O PMS no campo da AB funciona com 36 US, sendo: uma Clínica da Família, três USF, nove EACS e 23 UBS, divididas em quatro regionais de saúde. Ainda conta com quatro Programa Academia da Saúde (PAS), um Centro de Testagem e Acompanhamento e um Centro de Convivência, Cultura e Geração de Renda (Cecco) (59). Durante a pesquisa, o município tem vivido uma particularidade quanto à organização do modelo assistencial das USF, que no passado estavam alocadas em espaços físicos alugados e foram incorporadas dentro dos espaços físicos (públicos) de UBS e EACS passando, contextualmente, a responder à mesma gerencia do espaço ao qual foram incorporadas. Portanto, são duas USF no momento atual (setembro de 2019).

“Terra gentil, altruísta”, vem gerando um formato híbrido no modelo de assistência em saúde, prevalecendo o modelo tradicional: 58,33% (UBS) centrado no cuidado médico, 25% (EACS) com iniciativa de formar um modelo ampliado contando com a presença de Agentes Comunitários na equipe e 16,66% (USF) na diretriz da Saúde da Família com equipe multiprofissional centrada na clínica ampliada. Todas as 36 Unidades de Saúde possuem gerência própria, bem como, os equipamentos Cecco e o PAS (59).

Jundiaí conta com quatro equipes de Núcleo Ampliado à Saúde da Família – NASF, que desenvolve apoio no híbrido sistema de saúde municipal entre as 36 US da AB, realizando as seguintes ações: apoio matricial (saúde mental, ortopedia, reumatologia), grupos operativos, consulta compartilhada, visita domiciliar e PIC; e uma equipe NASF instalada na recém-inaugurada na Clínica Saúde da Família (59). Porém, temos a partir de 2018 e após o fechamento do PMS, a inclusão de uma equipe NASF/AB para a Clínica da Família.

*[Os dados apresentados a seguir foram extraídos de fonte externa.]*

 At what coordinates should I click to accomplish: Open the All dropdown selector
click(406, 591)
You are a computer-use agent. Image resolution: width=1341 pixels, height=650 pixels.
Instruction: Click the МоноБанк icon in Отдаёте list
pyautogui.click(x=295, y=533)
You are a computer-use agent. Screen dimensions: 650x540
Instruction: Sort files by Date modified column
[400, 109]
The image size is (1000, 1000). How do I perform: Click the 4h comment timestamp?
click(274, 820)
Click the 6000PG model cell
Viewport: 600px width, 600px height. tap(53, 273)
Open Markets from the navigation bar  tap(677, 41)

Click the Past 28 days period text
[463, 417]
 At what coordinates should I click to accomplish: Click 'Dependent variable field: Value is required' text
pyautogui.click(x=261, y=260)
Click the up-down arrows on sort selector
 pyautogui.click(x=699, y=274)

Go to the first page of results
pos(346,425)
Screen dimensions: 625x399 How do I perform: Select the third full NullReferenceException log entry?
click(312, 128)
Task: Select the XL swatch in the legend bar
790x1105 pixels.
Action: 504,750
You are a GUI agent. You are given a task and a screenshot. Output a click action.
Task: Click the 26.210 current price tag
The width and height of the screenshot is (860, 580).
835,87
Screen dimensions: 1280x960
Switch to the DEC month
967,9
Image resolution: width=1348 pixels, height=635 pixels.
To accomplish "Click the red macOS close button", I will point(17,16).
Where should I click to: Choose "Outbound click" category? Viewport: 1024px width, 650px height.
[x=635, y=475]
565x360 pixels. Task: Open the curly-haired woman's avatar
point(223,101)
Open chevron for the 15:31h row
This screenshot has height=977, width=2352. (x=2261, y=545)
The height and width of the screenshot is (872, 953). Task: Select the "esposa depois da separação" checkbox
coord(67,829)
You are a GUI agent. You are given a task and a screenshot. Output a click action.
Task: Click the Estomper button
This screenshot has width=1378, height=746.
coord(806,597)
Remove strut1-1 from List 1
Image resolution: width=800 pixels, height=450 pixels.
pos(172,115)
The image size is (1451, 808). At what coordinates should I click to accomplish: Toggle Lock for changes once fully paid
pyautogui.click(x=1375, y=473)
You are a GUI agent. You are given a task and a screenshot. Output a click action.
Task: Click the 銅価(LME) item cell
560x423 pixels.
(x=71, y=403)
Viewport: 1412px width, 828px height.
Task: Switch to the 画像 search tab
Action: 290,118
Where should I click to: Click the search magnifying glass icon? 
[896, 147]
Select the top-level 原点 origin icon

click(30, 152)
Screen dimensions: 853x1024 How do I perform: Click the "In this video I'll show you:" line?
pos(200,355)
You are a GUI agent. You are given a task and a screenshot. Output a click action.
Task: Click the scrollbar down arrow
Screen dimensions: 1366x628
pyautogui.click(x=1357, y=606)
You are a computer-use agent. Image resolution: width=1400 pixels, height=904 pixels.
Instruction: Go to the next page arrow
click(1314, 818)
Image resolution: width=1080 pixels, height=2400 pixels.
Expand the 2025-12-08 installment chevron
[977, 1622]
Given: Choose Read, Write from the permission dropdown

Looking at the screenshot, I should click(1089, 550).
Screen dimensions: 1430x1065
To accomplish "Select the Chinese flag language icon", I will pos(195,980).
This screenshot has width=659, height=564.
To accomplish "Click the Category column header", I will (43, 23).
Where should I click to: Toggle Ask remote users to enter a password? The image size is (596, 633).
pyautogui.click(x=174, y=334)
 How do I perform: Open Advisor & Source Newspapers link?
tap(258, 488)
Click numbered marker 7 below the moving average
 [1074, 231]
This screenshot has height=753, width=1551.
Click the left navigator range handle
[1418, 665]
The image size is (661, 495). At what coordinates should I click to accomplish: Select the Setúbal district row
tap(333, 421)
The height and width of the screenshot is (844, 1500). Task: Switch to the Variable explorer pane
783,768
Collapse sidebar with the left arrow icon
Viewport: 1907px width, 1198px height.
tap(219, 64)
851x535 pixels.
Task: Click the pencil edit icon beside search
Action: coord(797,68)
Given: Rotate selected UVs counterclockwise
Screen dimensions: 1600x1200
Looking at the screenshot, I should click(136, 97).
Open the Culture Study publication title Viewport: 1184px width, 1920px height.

O NASF é constituído pelas áreas de: Assistência Social, Educação Física, Fisioterapia, Nutrição, Terapia Ocupacional, Psicologia e Psiquiatria (59). O formato de contratação dos profissionais de saúde para o NASF é dividido entre profissionais de carreira municipal (minoria) com outra via de convênio terceirizado estabelecido com a UGPS e com o HCSVP. O mesmo acontece nas contratações de profissionais para atuarem nas USF e EACS sendo via terceirizada, apenas.

A UGPS compõe, com a Unidade de Gestão de Esporte e Lazer (UGEL), a Plataforma de Saúde e Qualidade de Vida dentro do organograma da

administração municipal. Ambas possuem seus próprios gestores e, juntas, buscam realizar projetos.

O município é conhecido como Terra da Uva por ter forte influência italiana, “Que belas tardes amenas! Que lindas noites, Felizes, serenas! ”. Esta influência europeia muito evidencia, nos parece, ter apagado algumas tradições, como as indígenas, por exemplo. Considerando o extermínio indígena da região, do ponto de vista histórico, os termos “amena” e “serena” só condizem com a bela canção de linguagem poética expressada no hino, narrado nos moldes do colonizador erudito português; fazendo com que nos percamos, na contemporaneidade, das nossas terras primitivas de tradições indígenas. Como há 520 anos falamos Brasil em vez de entoar Pindorama.